▶ _Request_
Show every line of the listing below that contains the string "label", matching uppercase and lowercase exactly.

Data for locating words and elements

____

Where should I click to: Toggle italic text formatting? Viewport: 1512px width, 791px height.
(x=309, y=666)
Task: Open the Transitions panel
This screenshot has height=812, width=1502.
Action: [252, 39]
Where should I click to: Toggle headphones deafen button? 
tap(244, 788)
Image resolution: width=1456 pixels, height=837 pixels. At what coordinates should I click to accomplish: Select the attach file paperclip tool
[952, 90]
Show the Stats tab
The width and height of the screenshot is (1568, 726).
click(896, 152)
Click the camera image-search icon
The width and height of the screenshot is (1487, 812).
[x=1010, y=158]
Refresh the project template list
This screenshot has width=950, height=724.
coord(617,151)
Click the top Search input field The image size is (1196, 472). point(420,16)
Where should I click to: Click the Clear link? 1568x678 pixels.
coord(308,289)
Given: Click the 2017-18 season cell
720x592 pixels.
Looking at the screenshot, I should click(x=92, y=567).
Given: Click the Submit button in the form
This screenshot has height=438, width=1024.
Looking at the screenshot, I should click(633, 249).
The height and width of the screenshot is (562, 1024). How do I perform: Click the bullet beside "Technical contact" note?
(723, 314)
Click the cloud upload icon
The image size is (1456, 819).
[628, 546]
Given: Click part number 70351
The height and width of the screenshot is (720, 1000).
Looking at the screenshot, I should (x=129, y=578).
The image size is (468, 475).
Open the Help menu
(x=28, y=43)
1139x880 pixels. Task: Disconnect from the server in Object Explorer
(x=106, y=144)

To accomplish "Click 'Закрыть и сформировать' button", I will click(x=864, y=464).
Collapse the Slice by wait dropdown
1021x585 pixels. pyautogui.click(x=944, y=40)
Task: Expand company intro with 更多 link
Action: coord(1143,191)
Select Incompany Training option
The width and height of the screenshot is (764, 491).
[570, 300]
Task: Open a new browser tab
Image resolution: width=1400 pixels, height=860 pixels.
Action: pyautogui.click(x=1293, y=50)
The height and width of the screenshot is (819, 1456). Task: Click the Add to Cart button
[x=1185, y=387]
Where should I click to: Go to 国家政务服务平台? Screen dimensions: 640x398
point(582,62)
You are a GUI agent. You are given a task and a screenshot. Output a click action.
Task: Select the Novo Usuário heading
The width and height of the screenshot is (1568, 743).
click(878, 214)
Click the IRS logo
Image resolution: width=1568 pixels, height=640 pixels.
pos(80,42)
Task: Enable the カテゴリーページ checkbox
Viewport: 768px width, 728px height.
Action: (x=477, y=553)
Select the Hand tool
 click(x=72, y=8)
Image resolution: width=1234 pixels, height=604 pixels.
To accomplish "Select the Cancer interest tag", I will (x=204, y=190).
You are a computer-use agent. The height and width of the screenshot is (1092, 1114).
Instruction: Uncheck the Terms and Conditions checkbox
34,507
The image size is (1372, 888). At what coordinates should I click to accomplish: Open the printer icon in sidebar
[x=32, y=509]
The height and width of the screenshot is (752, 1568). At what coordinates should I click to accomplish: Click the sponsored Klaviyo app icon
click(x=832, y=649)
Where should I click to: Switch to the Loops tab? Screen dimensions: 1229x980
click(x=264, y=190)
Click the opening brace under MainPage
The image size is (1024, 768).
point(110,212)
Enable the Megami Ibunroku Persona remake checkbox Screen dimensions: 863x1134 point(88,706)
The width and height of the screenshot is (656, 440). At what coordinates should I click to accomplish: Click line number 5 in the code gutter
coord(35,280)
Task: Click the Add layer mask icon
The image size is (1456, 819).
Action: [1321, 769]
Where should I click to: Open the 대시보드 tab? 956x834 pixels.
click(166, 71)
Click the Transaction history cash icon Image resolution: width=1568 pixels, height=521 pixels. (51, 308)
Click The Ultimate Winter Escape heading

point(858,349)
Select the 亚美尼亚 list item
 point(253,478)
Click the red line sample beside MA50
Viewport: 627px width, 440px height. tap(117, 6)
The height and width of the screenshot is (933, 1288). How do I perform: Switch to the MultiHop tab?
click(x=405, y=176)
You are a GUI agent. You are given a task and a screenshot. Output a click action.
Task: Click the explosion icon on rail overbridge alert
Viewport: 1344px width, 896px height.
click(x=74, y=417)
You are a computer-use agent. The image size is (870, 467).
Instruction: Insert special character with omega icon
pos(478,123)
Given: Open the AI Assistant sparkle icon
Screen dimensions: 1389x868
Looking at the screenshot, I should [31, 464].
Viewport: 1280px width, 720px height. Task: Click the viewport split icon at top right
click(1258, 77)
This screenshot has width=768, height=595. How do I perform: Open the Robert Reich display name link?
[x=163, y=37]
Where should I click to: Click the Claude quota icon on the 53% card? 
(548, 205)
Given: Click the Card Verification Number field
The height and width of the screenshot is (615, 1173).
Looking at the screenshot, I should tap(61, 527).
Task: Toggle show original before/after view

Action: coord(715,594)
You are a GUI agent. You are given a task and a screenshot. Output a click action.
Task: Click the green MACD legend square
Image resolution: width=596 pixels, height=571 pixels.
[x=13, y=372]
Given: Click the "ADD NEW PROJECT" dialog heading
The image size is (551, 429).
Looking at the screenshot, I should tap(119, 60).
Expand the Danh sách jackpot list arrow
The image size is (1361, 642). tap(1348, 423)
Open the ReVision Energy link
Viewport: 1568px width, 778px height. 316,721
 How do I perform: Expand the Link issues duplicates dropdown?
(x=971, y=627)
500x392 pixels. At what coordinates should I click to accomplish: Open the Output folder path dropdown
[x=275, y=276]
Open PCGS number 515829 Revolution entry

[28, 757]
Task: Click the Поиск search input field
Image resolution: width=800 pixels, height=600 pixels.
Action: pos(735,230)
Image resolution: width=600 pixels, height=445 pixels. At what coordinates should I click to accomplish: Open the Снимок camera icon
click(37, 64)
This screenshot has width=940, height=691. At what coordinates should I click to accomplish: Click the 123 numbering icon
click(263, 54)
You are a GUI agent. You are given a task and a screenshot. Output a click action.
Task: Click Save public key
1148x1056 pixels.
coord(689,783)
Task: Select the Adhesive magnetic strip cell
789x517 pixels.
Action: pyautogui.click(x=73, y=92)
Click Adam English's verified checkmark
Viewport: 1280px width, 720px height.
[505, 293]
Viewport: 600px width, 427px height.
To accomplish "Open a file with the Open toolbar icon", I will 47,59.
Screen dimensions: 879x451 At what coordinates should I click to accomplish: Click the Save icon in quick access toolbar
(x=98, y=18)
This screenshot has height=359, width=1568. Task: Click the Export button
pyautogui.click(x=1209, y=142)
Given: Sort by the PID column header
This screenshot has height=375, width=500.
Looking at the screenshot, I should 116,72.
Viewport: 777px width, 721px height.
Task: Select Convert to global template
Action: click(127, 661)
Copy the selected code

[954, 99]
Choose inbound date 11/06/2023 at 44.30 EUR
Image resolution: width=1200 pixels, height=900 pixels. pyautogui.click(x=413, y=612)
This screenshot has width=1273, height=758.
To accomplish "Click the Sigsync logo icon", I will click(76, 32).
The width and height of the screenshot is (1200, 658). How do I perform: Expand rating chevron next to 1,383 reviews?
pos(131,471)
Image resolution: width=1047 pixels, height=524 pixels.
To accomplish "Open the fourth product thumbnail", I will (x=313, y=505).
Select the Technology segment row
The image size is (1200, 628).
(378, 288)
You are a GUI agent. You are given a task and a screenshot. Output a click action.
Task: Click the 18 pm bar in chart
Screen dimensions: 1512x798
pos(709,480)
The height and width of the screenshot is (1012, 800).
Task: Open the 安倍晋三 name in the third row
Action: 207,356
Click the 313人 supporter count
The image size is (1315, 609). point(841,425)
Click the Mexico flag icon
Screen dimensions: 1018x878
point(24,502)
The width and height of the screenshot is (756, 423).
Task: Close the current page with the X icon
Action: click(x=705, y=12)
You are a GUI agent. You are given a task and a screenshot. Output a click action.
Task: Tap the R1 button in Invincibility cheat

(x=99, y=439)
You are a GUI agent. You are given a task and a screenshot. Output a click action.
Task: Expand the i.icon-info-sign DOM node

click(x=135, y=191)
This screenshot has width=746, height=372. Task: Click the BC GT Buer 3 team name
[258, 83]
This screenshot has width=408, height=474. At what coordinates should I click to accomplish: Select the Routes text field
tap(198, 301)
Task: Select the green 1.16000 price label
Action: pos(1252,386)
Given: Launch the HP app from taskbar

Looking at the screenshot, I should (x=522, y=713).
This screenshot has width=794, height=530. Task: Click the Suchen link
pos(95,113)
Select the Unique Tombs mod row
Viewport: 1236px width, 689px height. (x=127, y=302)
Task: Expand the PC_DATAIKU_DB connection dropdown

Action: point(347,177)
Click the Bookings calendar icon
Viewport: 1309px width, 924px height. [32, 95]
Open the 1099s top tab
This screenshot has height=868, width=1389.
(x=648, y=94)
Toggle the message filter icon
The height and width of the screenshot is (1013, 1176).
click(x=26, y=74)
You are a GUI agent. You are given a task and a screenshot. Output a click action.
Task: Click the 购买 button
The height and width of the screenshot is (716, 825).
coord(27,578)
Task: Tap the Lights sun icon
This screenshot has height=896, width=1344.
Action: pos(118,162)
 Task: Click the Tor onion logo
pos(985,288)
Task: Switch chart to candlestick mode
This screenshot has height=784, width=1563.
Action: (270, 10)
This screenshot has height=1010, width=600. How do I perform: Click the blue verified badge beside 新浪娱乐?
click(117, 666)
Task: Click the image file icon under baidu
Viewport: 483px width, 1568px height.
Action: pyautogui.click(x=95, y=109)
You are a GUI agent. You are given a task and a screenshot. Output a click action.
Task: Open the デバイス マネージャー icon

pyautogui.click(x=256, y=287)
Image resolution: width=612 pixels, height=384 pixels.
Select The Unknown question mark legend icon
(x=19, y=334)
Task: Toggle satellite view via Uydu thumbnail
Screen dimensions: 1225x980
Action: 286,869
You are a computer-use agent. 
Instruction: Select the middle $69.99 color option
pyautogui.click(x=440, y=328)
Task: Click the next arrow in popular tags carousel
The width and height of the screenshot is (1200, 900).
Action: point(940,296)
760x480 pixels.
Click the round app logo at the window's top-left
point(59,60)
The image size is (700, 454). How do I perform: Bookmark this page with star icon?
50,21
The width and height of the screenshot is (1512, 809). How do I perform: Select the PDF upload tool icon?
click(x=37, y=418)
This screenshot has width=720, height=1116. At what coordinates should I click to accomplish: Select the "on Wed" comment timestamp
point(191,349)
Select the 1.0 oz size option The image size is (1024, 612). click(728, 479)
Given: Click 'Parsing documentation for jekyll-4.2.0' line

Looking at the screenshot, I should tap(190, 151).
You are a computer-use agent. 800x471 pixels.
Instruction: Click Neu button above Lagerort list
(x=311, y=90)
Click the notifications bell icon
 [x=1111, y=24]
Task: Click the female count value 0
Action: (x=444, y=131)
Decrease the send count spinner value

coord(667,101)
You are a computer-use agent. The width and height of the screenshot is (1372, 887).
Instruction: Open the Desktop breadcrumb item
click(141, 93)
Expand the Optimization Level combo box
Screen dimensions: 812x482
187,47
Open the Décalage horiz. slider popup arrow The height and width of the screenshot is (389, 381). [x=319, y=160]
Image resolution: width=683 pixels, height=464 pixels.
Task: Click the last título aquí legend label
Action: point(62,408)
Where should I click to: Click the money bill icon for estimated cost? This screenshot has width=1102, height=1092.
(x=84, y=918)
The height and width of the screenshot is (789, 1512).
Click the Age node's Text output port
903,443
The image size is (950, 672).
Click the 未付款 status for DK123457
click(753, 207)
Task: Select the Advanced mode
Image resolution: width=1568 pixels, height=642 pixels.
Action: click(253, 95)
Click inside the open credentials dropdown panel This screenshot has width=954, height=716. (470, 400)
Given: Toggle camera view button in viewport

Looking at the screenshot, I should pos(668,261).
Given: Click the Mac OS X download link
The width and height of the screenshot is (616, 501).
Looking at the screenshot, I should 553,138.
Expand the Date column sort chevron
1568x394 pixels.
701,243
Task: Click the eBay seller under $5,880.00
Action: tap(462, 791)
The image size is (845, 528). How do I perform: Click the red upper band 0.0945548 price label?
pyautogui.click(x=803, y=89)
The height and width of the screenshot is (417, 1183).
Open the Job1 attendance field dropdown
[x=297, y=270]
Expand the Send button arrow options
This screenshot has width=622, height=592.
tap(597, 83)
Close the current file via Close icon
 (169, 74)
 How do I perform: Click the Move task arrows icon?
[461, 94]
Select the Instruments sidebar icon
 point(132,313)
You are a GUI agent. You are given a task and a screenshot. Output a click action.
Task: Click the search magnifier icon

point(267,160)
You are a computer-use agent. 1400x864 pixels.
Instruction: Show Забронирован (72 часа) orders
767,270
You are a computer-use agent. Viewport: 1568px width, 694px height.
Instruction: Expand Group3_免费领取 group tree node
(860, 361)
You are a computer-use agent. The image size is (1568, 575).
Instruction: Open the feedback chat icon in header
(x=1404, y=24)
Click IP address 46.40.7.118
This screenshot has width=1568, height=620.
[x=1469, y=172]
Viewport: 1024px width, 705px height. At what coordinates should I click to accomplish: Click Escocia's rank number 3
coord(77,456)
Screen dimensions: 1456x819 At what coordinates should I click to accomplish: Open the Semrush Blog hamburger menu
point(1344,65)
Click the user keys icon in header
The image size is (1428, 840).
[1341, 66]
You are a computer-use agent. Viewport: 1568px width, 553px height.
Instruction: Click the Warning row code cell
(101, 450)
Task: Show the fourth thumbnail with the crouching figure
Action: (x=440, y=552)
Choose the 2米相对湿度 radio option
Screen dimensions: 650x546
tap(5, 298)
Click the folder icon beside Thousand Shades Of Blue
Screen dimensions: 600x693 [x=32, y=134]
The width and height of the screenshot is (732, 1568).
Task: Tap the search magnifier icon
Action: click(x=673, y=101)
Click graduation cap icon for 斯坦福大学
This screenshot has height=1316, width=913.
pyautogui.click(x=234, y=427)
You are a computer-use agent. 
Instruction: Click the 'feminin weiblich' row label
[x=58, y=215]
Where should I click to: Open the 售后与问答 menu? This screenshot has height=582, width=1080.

____

▶ _Expected output_
Task: Select the green 1.16000 price label
Task: Click the last título aquí legend label
The image size is (845, 528). How do I perform: Click the red upper band 0.0945548 price label?
Instruction: Click the 'feminin weiblich' row label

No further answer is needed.